* WHAT TO DO *
When you reach the line with "October 2012 (37, 1828)" in the listing below, transcribe it and each line after it up to and including the line with "December 2015 (41, 1162)", exactly and with nothing else.

* EXERCISE DATA *
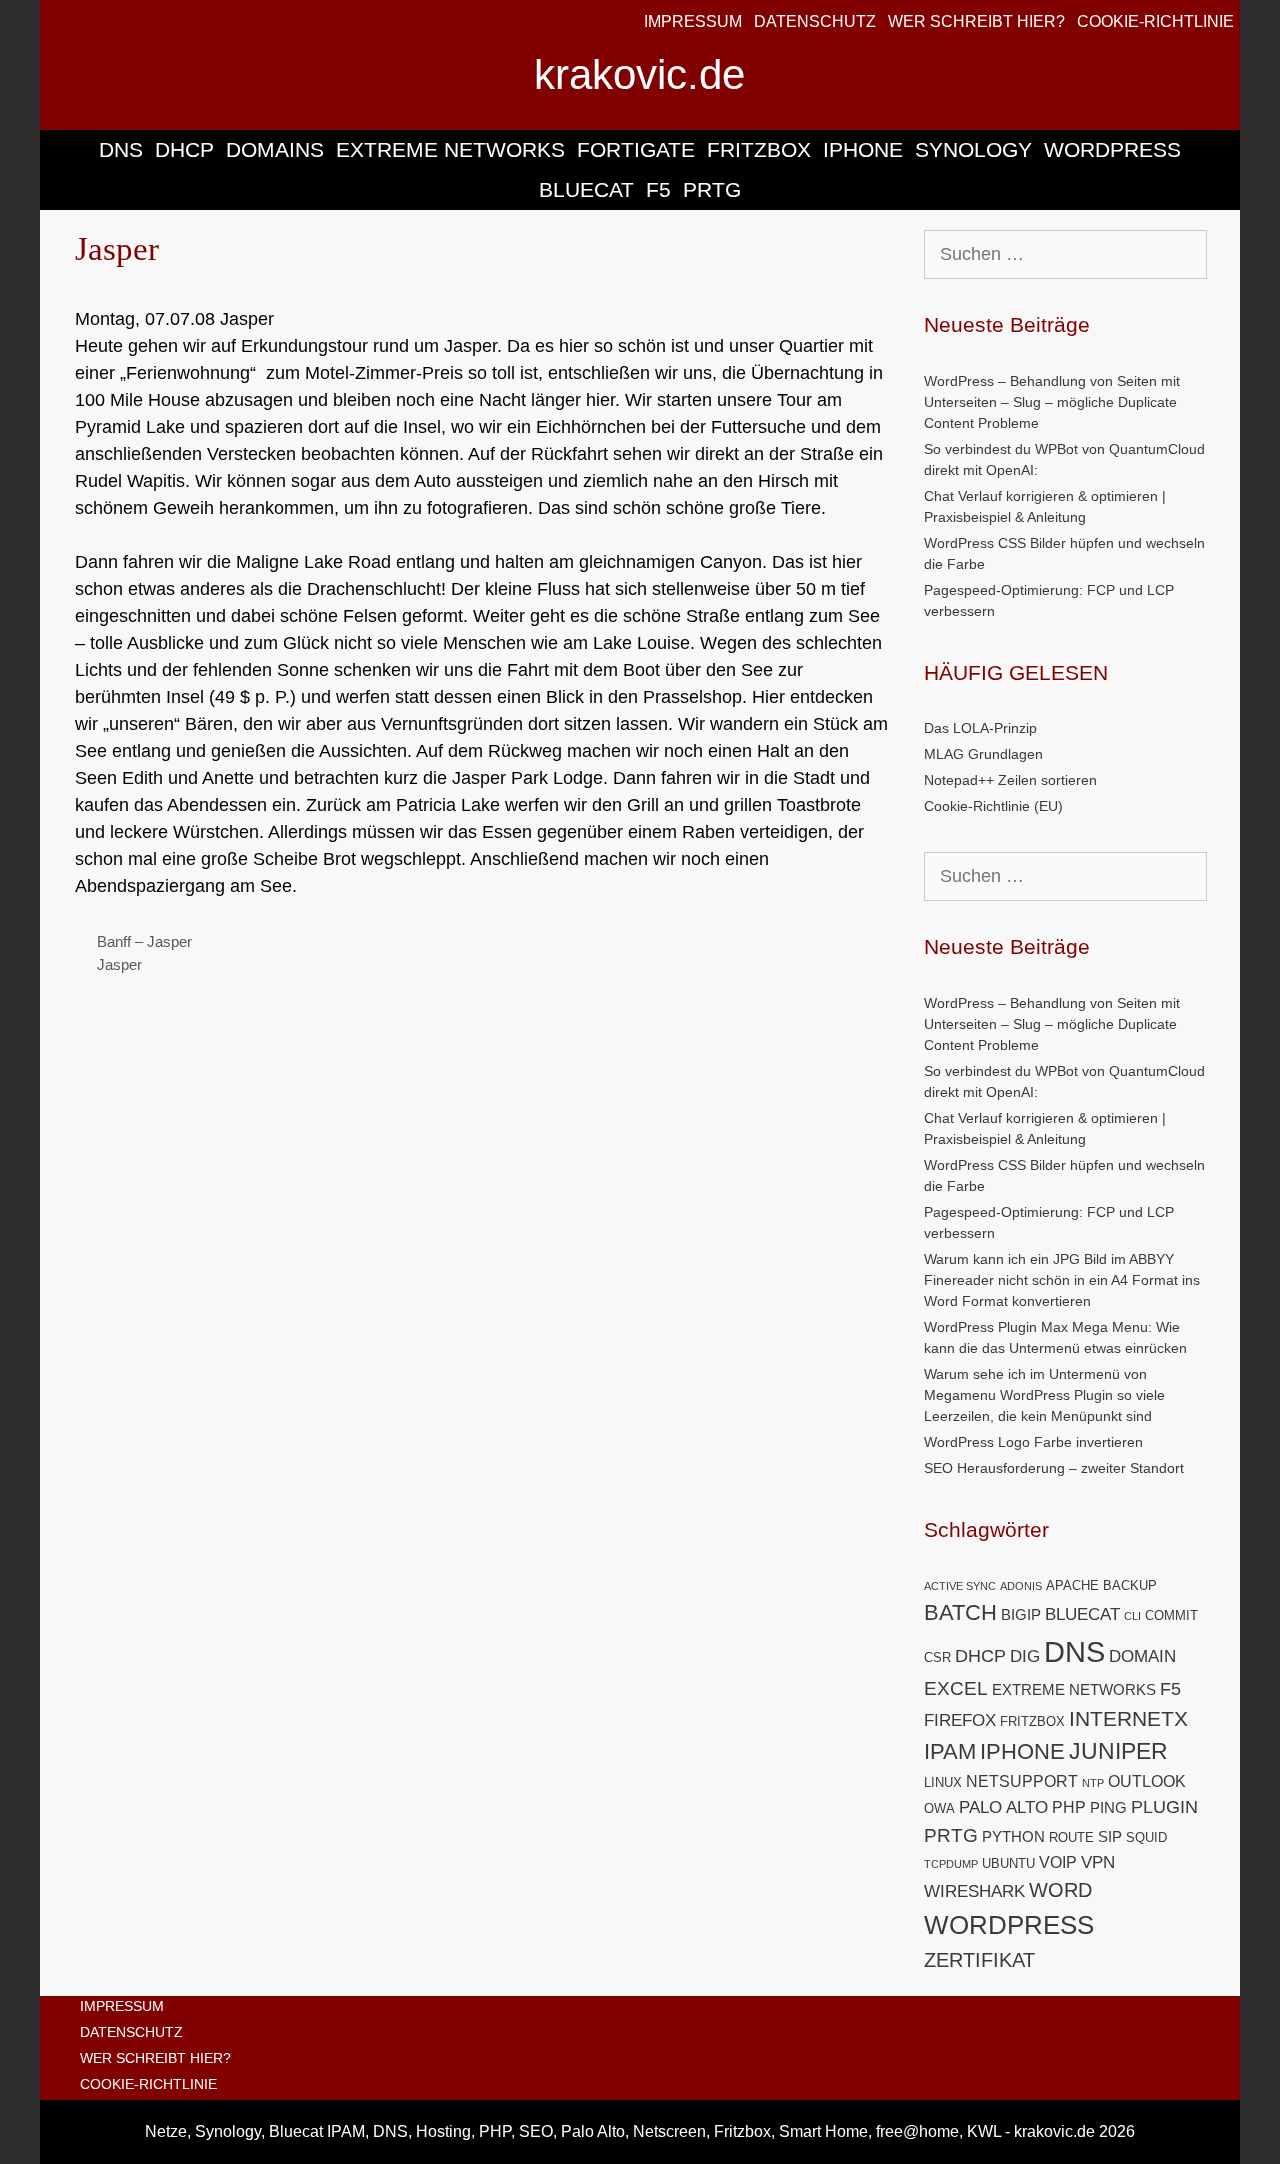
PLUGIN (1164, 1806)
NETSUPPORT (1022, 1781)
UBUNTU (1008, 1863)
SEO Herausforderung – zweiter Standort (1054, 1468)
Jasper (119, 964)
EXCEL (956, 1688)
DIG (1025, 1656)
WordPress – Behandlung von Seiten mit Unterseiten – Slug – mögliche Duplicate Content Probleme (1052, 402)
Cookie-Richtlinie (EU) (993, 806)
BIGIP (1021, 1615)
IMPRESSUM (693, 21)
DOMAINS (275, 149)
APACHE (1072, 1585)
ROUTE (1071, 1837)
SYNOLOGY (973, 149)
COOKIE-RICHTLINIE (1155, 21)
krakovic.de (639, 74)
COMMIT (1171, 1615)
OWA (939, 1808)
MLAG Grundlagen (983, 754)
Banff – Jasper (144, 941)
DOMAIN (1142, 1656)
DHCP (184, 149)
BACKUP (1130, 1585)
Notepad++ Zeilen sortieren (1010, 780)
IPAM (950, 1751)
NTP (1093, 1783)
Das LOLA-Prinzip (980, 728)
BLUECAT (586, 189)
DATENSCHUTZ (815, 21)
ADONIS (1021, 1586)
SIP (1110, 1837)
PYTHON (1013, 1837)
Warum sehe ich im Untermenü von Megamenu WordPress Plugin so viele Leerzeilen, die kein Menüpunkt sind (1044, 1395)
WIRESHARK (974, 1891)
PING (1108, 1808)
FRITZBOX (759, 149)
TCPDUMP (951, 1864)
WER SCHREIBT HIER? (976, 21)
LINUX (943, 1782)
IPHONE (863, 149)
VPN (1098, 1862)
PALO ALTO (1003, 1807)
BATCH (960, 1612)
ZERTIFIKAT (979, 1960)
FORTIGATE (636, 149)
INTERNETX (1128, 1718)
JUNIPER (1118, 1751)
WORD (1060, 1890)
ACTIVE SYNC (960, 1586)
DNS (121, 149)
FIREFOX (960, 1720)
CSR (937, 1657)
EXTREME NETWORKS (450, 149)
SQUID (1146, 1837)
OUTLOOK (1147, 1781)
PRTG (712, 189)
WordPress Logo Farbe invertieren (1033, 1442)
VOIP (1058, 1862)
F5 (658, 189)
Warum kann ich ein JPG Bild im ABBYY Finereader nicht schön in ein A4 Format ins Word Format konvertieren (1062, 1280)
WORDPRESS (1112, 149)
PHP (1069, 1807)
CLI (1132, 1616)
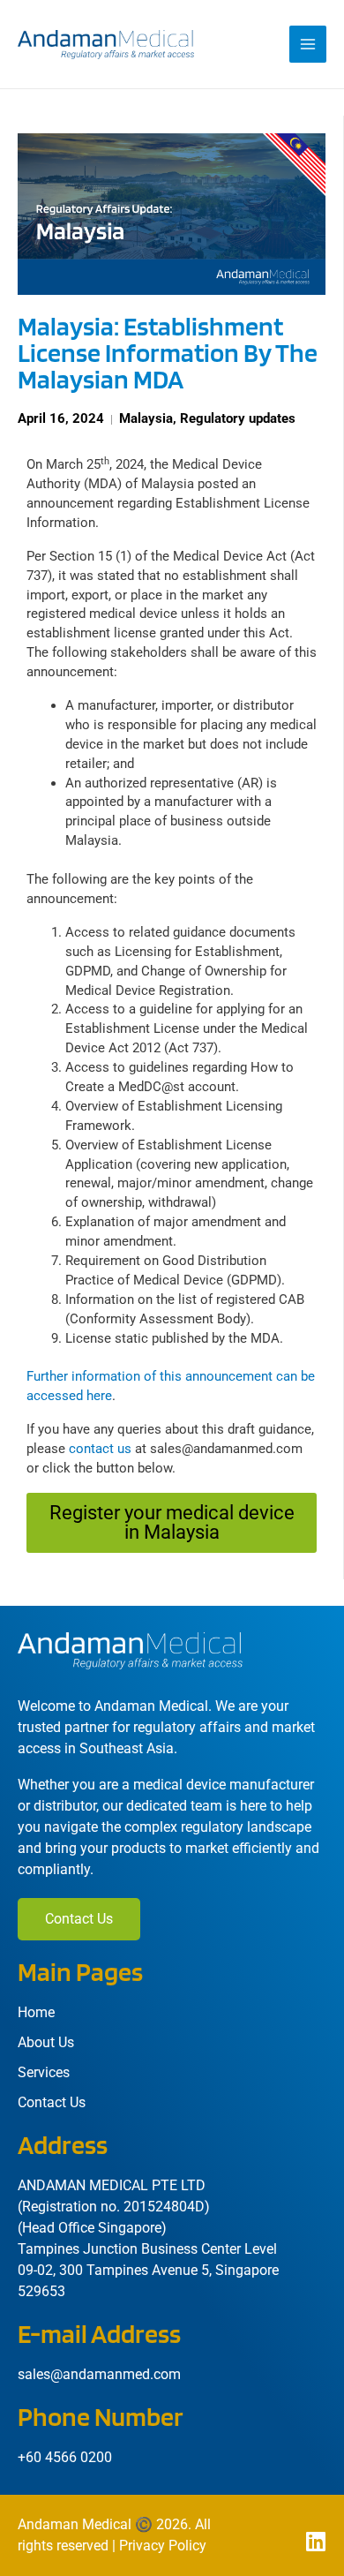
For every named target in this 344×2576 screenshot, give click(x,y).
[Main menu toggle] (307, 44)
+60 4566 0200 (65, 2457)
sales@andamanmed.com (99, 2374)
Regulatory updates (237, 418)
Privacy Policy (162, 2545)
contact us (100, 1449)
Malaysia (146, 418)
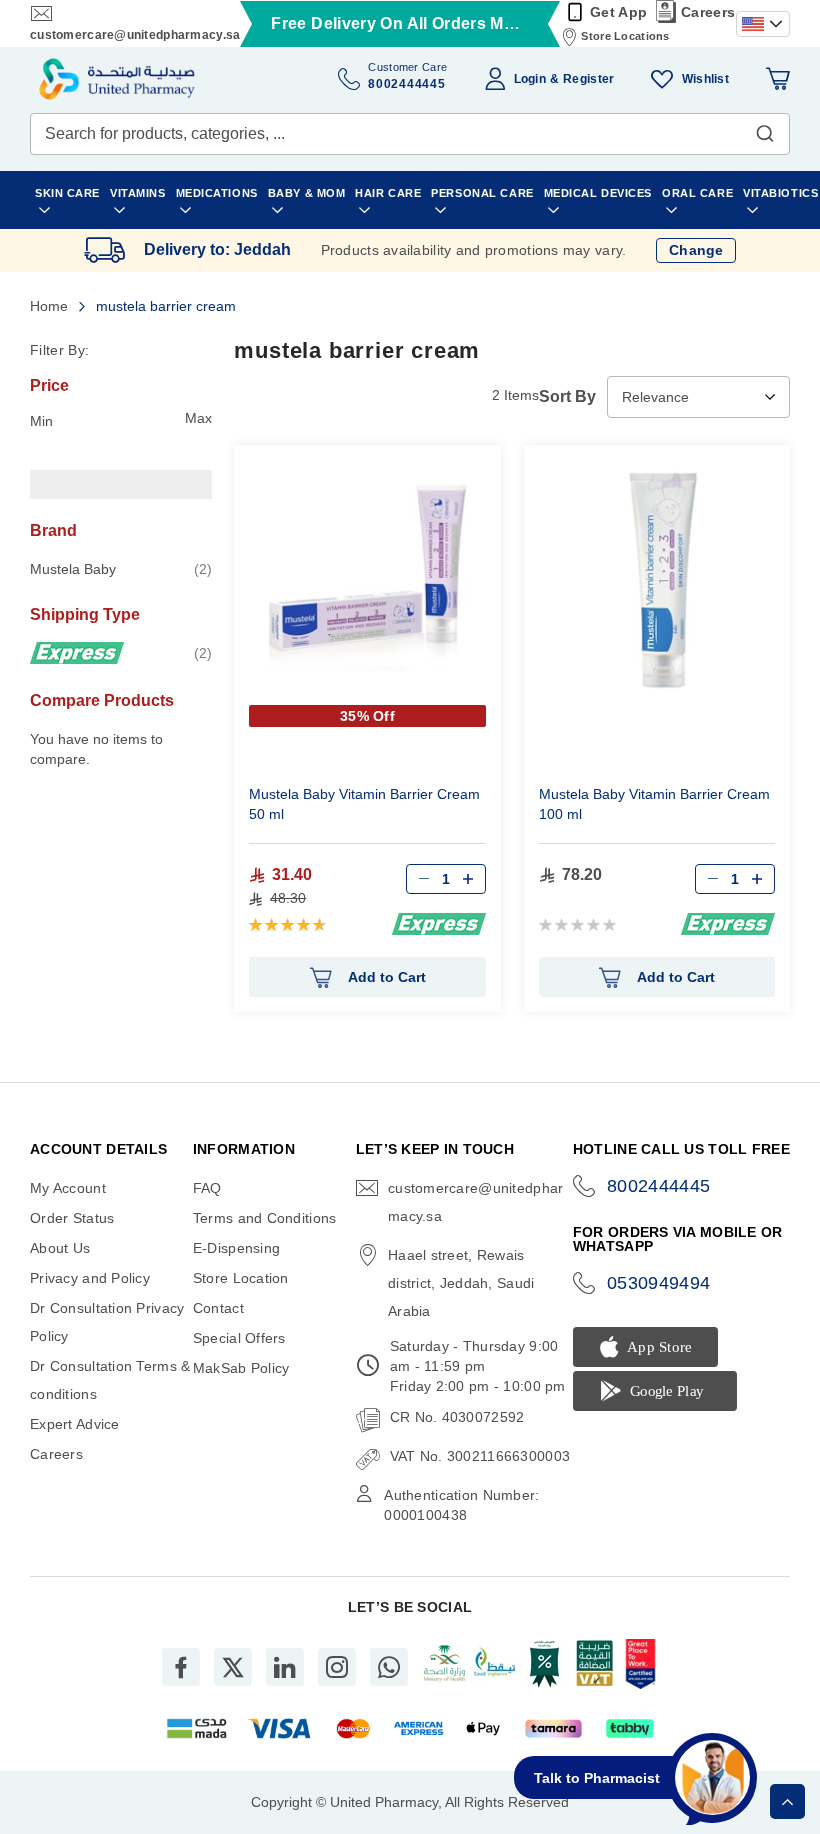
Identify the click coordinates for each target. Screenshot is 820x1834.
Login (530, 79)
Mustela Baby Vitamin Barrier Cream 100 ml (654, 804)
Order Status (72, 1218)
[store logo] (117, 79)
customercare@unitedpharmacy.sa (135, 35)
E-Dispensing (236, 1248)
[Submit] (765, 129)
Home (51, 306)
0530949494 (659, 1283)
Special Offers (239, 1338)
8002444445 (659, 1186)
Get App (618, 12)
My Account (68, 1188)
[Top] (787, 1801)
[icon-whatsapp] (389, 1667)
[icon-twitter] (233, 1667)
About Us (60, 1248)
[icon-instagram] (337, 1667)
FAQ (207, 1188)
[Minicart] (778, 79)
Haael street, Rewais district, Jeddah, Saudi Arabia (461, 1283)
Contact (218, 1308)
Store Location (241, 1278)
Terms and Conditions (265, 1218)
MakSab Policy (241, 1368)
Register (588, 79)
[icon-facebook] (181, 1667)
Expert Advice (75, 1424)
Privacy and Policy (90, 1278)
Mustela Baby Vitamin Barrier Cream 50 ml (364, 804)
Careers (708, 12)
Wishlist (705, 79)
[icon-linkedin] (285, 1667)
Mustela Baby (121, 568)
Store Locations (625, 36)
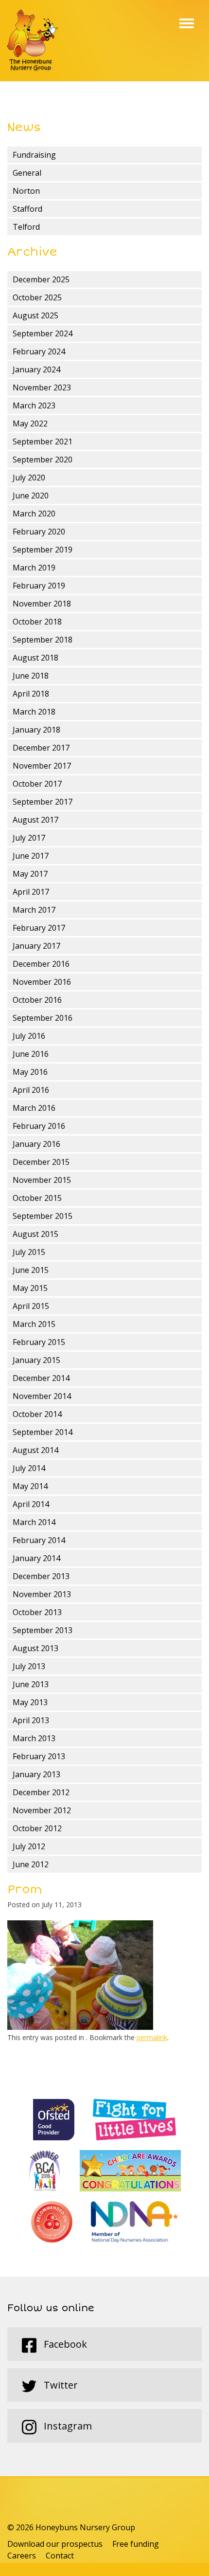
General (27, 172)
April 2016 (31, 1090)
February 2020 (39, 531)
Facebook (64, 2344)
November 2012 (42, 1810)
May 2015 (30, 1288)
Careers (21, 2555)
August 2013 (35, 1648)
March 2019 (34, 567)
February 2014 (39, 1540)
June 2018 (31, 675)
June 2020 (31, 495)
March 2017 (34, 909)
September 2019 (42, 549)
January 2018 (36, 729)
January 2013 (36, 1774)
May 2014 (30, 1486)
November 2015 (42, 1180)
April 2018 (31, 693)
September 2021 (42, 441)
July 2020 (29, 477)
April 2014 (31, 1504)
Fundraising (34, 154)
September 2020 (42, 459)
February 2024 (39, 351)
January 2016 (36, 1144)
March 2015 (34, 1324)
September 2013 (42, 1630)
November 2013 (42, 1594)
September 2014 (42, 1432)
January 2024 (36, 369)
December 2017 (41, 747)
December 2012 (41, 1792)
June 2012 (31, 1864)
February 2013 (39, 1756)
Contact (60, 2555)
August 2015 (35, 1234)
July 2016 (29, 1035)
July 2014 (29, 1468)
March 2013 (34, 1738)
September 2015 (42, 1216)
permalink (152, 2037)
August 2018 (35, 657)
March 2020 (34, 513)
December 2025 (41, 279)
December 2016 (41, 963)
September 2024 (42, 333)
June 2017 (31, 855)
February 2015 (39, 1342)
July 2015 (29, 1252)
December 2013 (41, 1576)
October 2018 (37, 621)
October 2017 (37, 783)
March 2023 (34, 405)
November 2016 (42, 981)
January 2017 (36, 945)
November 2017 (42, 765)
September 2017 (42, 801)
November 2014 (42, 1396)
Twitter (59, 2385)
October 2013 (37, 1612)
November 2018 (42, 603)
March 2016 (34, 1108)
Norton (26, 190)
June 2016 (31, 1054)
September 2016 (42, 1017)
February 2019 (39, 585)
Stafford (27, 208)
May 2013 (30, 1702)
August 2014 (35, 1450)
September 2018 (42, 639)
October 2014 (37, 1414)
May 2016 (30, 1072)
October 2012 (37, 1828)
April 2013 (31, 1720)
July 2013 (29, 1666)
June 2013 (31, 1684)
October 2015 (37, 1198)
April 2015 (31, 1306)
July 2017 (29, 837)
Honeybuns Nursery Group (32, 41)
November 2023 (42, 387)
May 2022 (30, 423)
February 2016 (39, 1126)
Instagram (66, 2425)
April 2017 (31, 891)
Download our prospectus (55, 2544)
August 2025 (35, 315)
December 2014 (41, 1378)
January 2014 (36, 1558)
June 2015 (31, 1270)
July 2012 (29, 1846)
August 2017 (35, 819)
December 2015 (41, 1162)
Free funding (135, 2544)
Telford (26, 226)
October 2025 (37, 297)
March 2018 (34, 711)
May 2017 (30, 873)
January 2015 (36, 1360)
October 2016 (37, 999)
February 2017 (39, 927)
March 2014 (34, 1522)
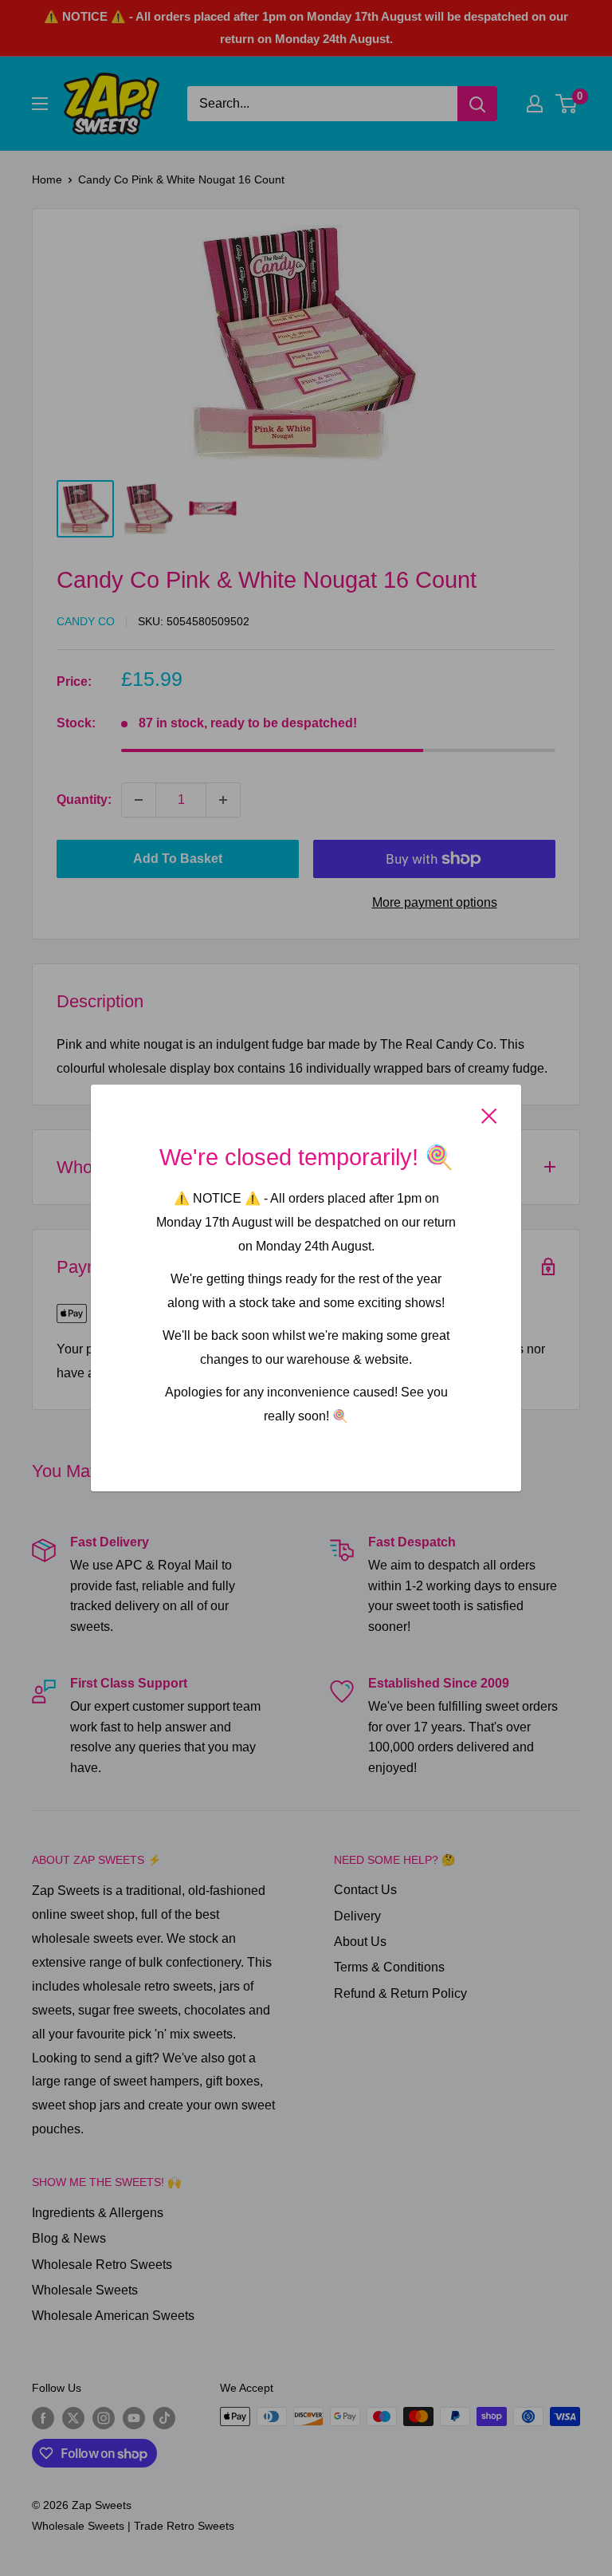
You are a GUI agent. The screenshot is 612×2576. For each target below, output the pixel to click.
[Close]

* FINAL ANSWER *
October 2012 (37, 1828)
April 2013 (31, 1720)
July 2013 (29, 1666)
June 2013 (31, 1684)
October 2015 (37, 1198)
April 2015 (31, 1306)
July 2017 (29, 837)
Honeybuns Nursery Group (32, 41)
November 2023 (42, 387)
May 2022 (30, 423)
February 2016 (39, 1126)
Instagram (66, 2425)
April 2017 (31, 891)
Download our prospectus (55, 2544)
August 2025 (35, 315)
December 2014 (41, 1378)
January 2014 (36, 1558)
June 2015 (31, 1270)
July 2012 (29, 1846)
August 2017 (35, 819)
December 2015 (41, 1162)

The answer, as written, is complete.